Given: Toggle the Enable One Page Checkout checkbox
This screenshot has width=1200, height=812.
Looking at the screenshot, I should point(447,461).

...

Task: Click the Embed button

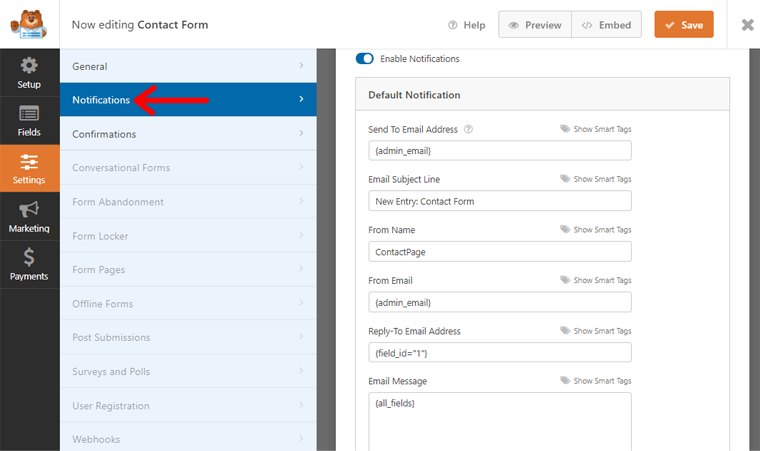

...

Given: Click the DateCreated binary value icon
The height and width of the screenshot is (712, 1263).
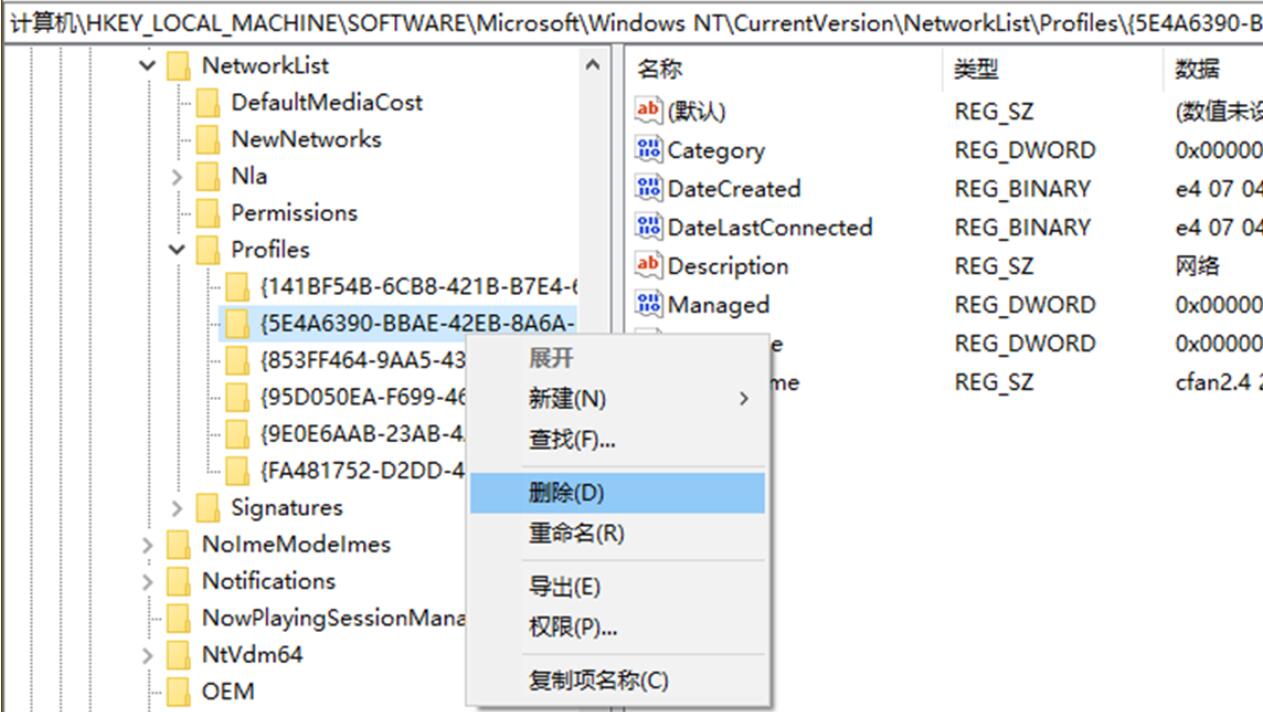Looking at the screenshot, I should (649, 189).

▸ **What you have to do**: For the word "Given", find all matching lines in the entries above and copy them out.

▸ **Answer for the task**:
Given: Toggle the Enable One Page Checkout checkbox
Given: Click the DateCreated binary value icon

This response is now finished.